• _Data records_
#####

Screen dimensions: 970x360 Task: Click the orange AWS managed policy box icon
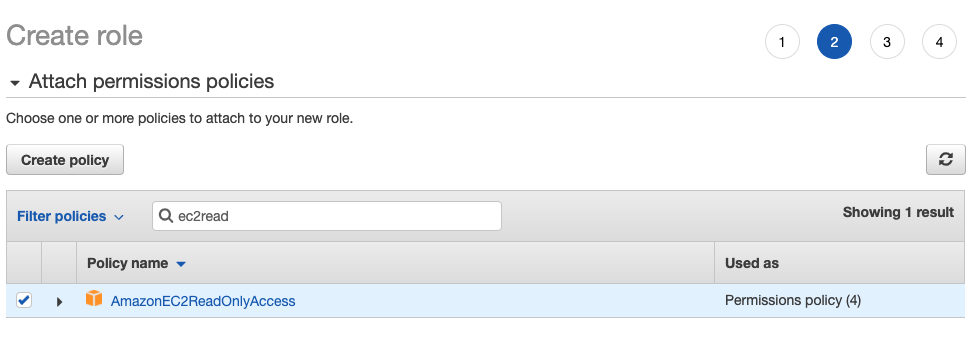tap(93, 299)
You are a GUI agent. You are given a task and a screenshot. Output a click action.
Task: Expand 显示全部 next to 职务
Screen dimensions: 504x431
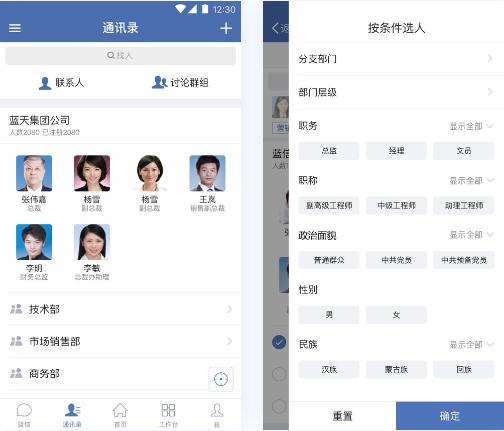tap(471, 126)
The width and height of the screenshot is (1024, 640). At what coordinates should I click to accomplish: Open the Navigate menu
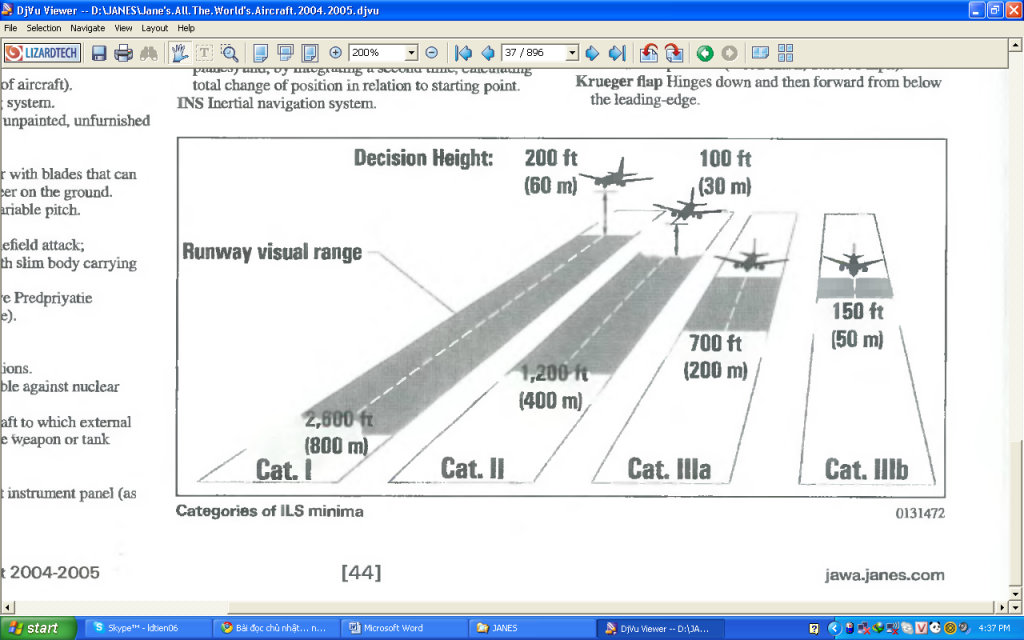click(x=87, y=28)
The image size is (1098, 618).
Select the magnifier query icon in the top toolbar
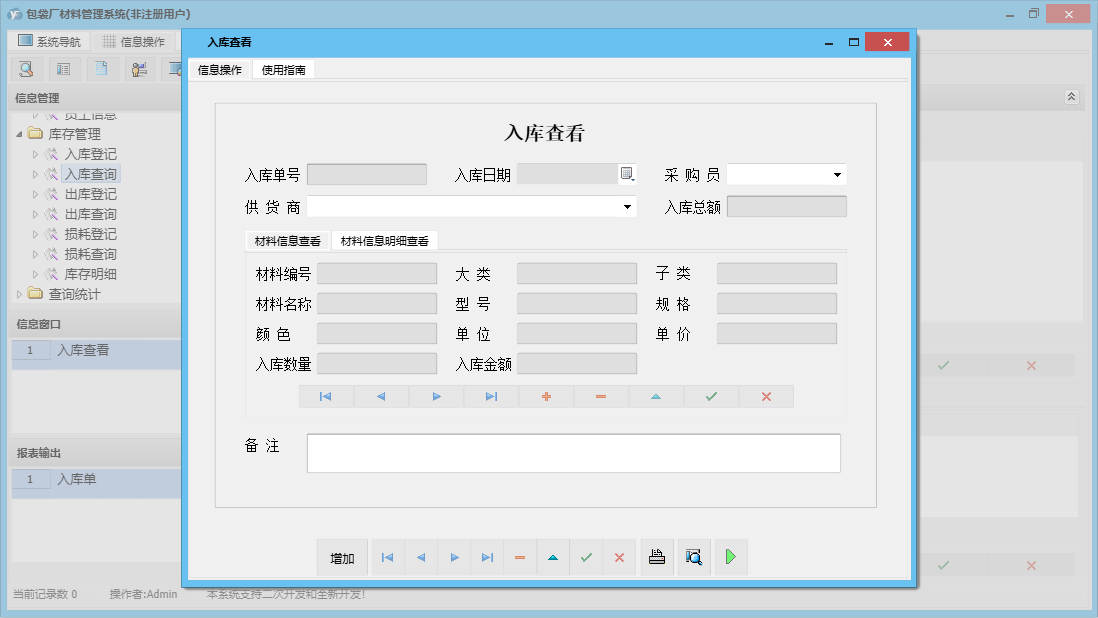25,68
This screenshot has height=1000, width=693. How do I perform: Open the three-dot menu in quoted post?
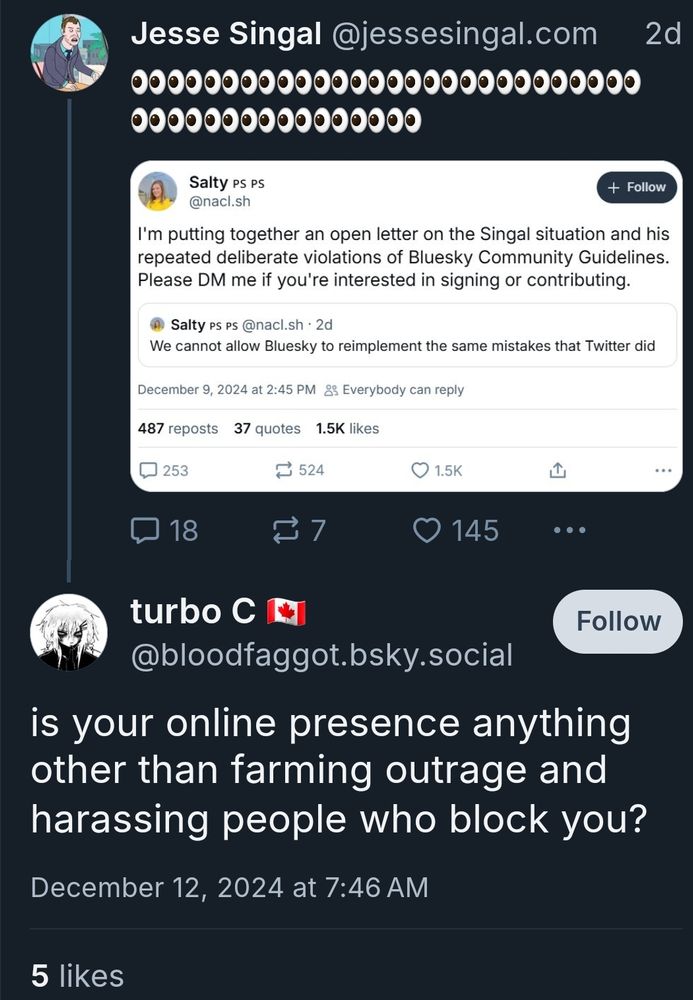(663, 469)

#####

• _Exercise description_
From the first record above to the last, output each one exactly and omit the pictures.

• _Solution to this task_
Screen dimensions: 970x360 Task: Click the orange AWS managed policy box icon
tap(93, 299)
You are a GUI agent. You are given a task and a screenshot. Output a click action.
Task: Expand 显示全部 next to 职务
Screen dimensions: 504x431
tap(471, 126)
The width and height of the screenshot is (1024, 640). At what coordinates should I click to accomplish: Open the Navigate menu
click(x=87, y=28)
The image size is (1098, 618).
Select the magnifier query icon in the top toolbar
25,68
This screenshot has height=1000, width=693. How do I perform: Open the three-dot menu in quoted post?
(663, 469)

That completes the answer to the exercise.